What is being asked =
Your answer must be only the lines below from the one containing "Este vestido está" through the one containing "Image resolution: width=1470, height=1684.", copied exactly, with the pictures left out.

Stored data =
—————
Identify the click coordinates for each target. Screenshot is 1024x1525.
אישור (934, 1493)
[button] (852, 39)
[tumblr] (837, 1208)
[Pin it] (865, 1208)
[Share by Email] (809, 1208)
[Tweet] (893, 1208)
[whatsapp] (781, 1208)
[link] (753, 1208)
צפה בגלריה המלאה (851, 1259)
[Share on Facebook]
—————
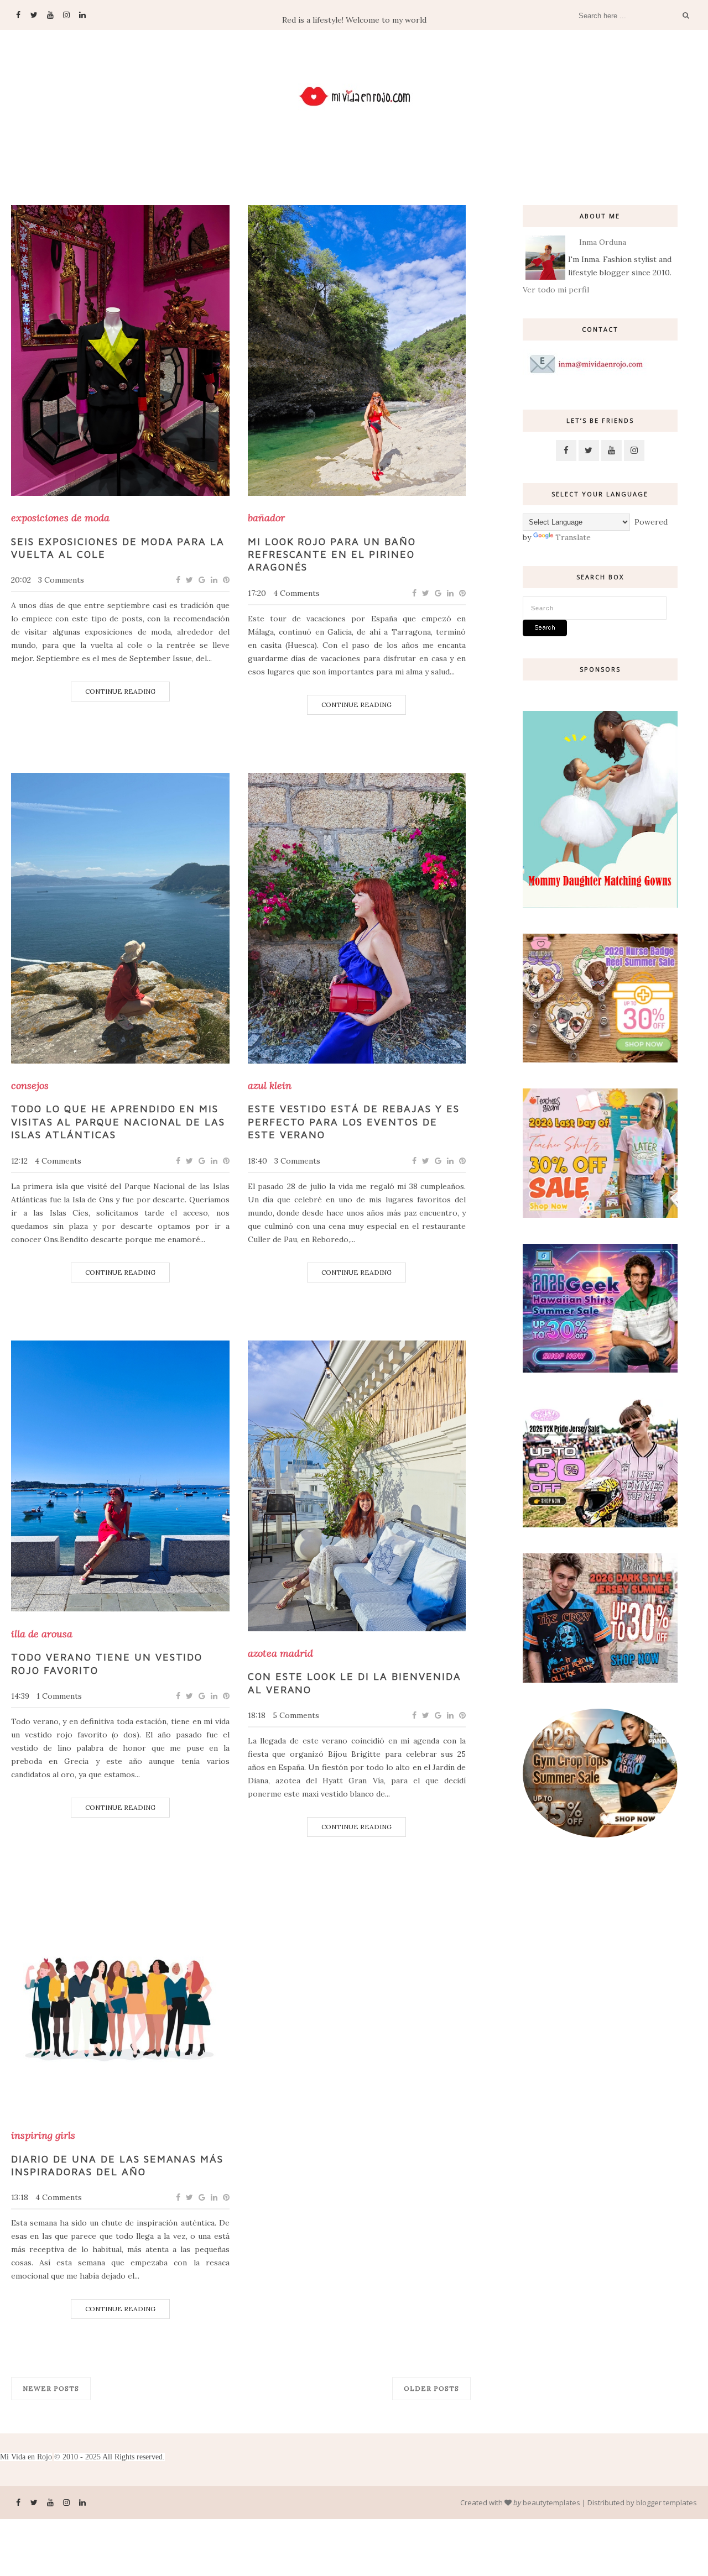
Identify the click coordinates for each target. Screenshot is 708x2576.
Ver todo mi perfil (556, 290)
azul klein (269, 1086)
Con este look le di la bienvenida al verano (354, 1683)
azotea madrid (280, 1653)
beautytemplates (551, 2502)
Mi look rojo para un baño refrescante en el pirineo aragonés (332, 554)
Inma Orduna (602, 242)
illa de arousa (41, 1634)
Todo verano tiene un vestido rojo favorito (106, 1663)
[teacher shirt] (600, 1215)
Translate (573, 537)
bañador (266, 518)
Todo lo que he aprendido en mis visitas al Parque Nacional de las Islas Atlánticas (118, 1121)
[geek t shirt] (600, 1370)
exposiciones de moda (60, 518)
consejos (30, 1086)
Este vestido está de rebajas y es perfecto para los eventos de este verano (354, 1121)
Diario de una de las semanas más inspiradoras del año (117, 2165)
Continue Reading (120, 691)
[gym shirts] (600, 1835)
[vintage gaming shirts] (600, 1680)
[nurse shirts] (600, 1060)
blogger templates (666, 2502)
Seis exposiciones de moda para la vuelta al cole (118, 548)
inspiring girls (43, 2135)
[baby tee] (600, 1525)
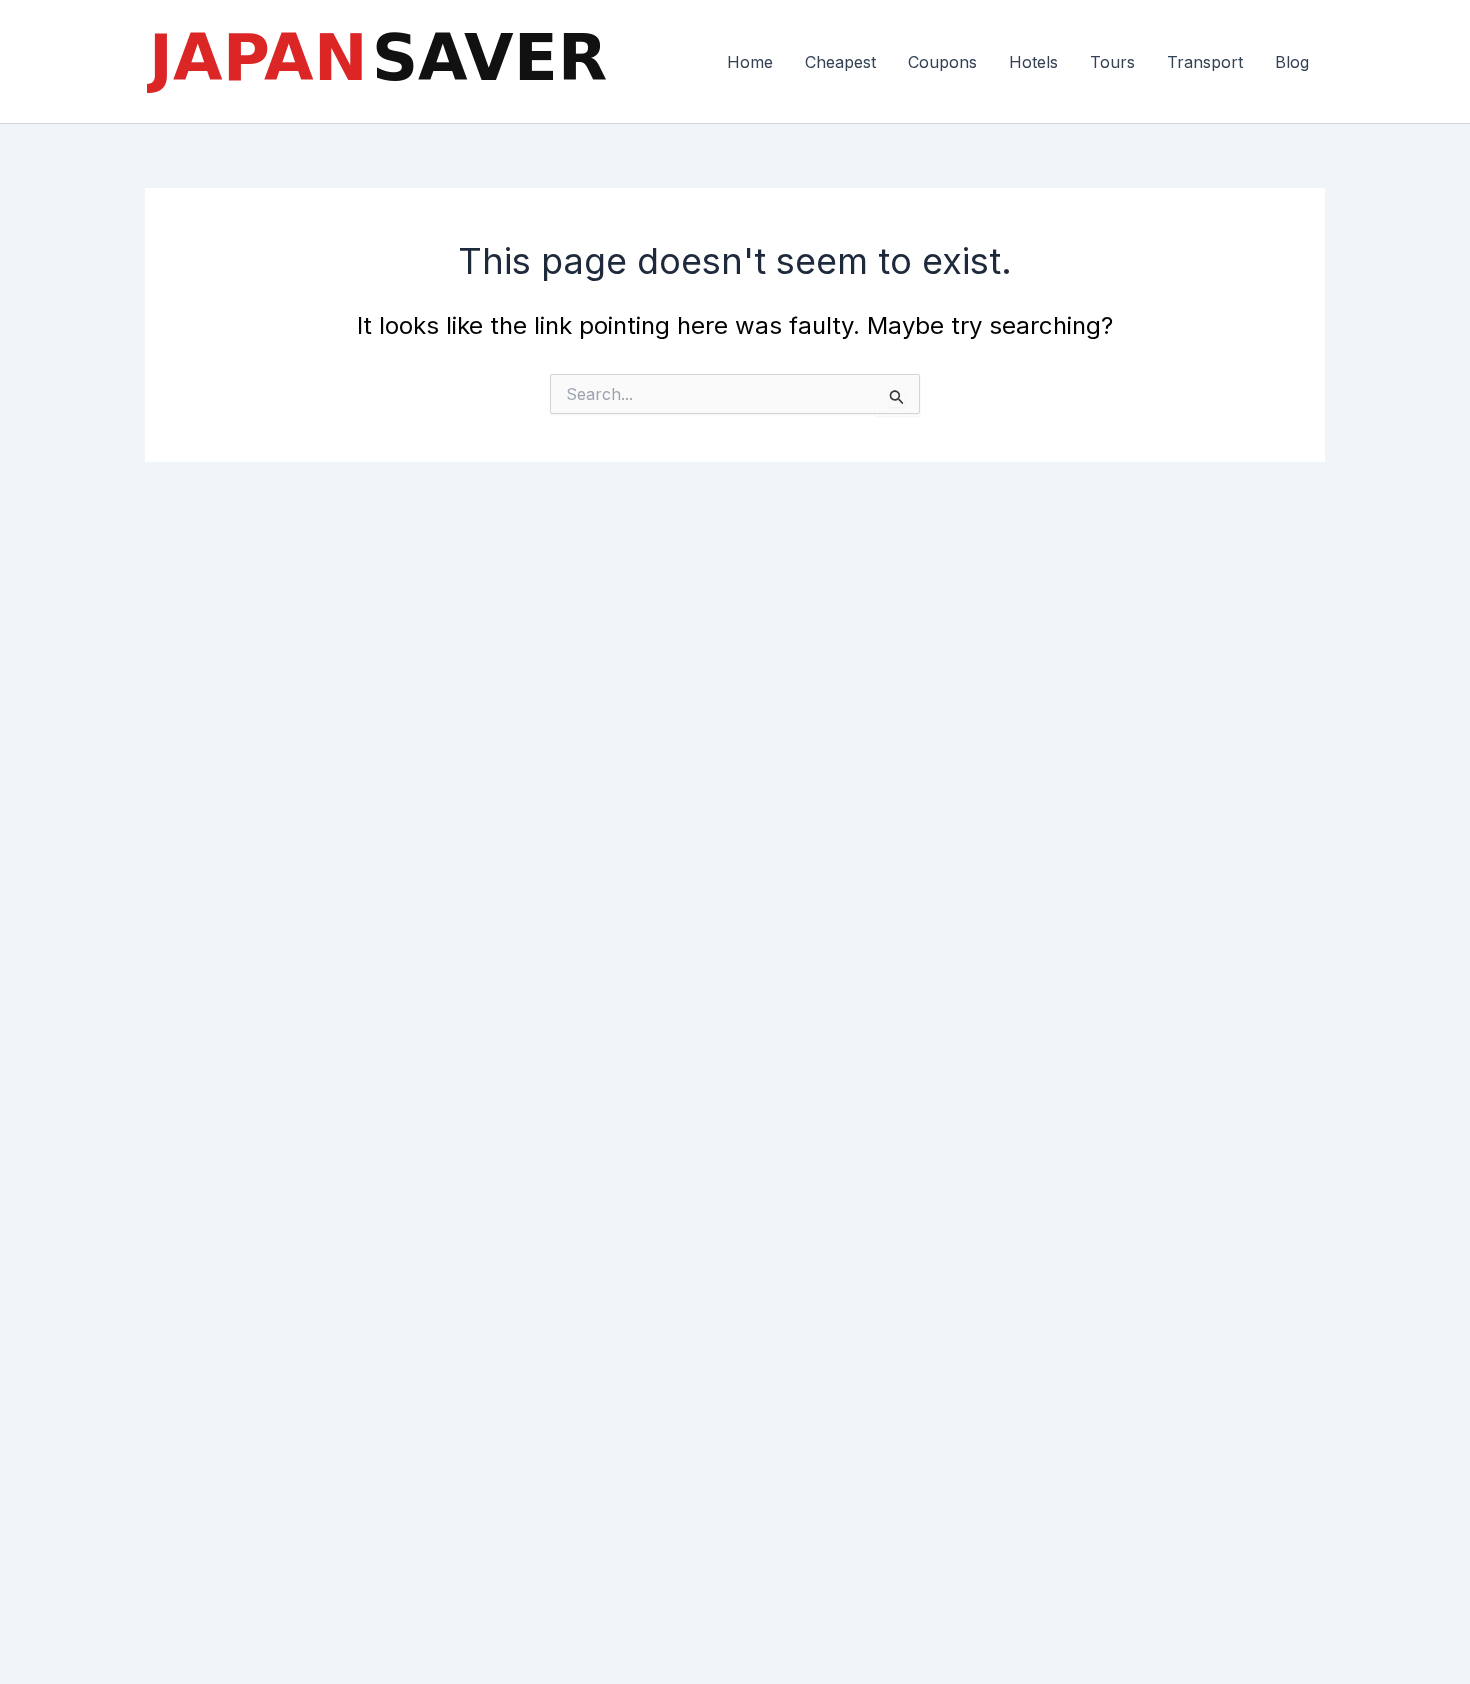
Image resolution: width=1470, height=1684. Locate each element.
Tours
—————
Written response =
Este vestido está de rebajas y es perfecto para los eventos de este verano (354, 1121)
Diario de una de las semanas más inspiradoras del año (117, 2165)
Continue Reading (120, 691)
[gym shirts] (600, 1835)
[vintage gaming shirts] (600, 1680)
[nurse shirts] (600, 1060)
blogger templates (666, 2502)
Seis exposiciones de moda para la vuelta al cole (118, 548)
inspiring girls (43, 2135)
[baby tee] (600, 1525)
Image resolution: width=1470, height=1684. Locate each element.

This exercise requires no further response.